Nessuno dei due disse niente, ci abbracciammo forte e ci eravamo già raccontati tutto. Cenammo e ridemmo come due amici mentre parlavamo della nostra intensa giornata. Dopo aver divorato il dolce baciai la mia piccola mamma e mi ritirai nella mia camera. Accesi il mio computer e dalla tasca tirai fuori la busta che mi diede il mio grande amico.

Dentro c’era una lettera di poche righe ed in fondo un indirizzo e la firma.

La lettera trasportava con se la voglia di tornare indietro e voler riaggiustare tutto come se per ogni errore ci sia necessariamente una soluzione. Spesso non è così. Non sempre si può chiudere con il passato e ricominciare. Io non potevo mettere in gioco tutta la mia vita. Non adesso. Non ora che un padre mai avuto implora nuove possibilità. L’indirizzo era di un posto non molto vicino. Quando quella mattina mi giurò di andarsene lo fece davvero. Lasciò la città dimenticandosi di portarsi dietro il cuore e la mente.

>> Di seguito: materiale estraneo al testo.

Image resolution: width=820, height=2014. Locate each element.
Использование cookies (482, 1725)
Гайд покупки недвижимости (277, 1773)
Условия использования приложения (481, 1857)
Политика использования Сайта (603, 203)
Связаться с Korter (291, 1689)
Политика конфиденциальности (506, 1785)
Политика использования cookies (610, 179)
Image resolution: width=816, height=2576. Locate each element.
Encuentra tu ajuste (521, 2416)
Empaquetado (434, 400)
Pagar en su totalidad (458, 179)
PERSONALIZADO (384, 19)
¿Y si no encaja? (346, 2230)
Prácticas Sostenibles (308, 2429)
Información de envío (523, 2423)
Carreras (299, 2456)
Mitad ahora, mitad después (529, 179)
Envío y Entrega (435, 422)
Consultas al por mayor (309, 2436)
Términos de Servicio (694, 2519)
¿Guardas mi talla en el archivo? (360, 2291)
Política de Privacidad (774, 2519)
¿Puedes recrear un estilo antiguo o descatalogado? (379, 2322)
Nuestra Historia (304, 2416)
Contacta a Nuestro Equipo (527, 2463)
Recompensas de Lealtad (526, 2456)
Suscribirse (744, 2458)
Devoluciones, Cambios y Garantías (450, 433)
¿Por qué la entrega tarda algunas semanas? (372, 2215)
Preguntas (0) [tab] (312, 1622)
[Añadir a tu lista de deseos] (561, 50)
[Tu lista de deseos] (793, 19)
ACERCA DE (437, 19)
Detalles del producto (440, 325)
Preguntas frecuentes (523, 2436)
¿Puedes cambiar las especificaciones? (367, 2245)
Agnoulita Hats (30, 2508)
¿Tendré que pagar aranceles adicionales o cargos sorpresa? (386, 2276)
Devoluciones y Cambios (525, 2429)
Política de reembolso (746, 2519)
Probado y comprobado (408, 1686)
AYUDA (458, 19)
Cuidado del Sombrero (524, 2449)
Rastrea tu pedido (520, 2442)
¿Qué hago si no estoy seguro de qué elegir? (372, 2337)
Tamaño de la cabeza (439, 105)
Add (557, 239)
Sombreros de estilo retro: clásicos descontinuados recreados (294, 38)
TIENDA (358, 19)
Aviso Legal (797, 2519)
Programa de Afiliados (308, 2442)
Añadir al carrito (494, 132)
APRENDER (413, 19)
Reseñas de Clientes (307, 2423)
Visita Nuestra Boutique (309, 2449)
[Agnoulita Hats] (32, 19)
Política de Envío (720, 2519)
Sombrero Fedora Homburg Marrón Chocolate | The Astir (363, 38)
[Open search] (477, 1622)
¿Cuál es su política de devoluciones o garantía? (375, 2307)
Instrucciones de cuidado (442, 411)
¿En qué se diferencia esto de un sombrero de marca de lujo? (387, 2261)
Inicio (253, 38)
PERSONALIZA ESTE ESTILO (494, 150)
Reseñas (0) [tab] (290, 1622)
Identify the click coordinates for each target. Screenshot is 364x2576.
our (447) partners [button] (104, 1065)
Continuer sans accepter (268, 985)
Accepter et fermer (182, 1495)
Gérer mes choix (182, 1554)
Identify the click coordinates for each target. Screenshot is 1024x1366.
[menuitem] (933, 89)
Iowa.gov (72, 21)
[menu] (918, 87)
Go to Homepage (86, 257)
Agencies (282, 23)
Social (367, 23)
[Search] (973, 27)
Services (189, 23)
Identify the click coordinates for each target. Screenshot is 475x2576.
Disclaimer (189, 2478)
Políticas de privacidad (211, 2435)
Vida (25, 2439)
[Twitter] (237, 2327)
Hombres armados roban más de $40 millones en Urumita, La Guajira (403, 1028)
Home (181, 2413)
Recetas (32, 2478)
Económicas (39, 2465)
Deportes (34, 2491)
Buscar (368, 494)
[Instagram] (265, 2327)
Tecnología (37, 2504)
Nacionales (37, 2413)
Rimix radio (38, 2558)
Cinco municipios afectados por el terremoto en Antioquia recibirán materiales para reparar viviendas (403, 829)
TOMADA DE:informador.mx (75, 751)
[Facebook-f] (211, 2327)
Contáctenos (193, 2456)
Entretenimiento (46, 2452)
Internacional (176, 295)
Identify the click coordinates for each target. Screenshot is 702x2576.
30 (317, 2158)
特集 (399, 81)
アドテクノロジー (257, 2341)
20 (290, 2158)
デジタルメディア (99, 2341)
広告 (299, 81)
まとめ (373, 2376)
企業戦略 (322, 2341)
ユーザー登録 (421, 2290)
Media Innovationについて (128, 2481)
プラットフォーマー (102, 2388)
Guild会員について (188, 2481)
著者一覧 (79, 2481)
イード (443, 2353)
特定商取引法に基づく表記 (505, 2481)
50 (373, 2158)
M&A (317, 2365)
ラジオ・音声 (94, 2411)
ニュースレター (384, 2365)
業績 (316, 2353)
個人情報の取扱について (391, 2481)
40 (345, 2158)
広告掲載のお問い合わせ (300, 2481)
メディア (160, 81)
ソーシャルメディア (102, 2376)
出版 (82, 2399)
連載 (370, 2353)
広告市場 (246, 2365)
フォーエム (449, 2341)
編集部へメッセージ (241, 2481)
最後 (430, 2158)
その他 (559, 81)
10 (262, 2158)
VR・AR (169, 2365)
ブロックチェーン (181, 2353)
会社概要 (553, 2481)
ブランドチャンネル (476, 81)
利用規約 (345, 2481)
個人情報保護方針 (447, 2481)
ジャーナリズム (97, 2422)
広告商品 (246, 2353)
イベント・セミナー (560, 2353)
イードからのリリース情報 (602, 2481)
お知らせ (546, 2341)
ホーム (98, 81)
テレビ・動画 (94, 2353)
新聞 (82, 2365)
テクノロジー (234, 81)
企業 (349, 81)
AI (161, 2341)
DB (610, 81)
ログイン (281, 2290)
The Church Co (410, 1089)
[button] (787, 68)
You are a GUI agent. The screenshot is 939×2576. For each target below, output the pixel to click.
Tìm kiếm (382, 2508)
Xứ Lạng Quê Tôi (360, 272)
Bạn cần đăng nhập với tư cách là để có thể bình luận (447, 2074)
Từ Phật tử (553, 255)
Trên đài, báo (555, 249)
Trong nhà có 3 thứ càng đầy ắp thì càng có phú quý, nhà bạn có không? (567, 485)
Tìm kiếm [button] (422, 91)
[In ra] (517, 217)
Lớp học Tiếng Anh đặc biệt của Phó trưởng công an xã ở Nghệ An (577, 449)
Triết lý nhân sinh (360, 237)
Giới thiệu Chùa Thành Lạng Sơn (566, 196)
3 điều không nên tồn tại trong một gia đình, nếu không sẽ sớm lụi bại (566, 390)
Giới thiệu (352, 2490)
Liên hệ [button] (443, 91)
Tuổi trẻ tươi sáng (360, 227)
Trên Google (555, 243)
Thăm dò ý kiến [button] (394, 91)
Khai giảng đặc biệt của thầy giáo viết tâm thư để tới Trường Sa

“Calle de Ardemans, 81. Madrid”

La firma sempre la stessa. Xavier.

Non trascorsero ventiquattro ore che stavo già preparando le valigie e all’alba sarei stato tra i viali della Capitale. Andavo a firmare un importante contratto per la squadra che sempre ho odiato. Ma questo dopo tutto poco importava. Andavo a dare forma ai miei sogni. Credevo che adesso che ero quasi importante sarei stato in grado di poter concretizzare ogni cosa. Adesso tutti quei progetti che portavo dentro di me da una vita vedevano un’occasione per essere realizzati. Anche quello più intimo e segreto: vedere mia madre felice. Ma ciò che rende felice me non è poi sempre ciò che rende felice gli altri. Mani nelle mani mentre si faceva giorno io riuscì a convincerla a seguirmi a Madrid.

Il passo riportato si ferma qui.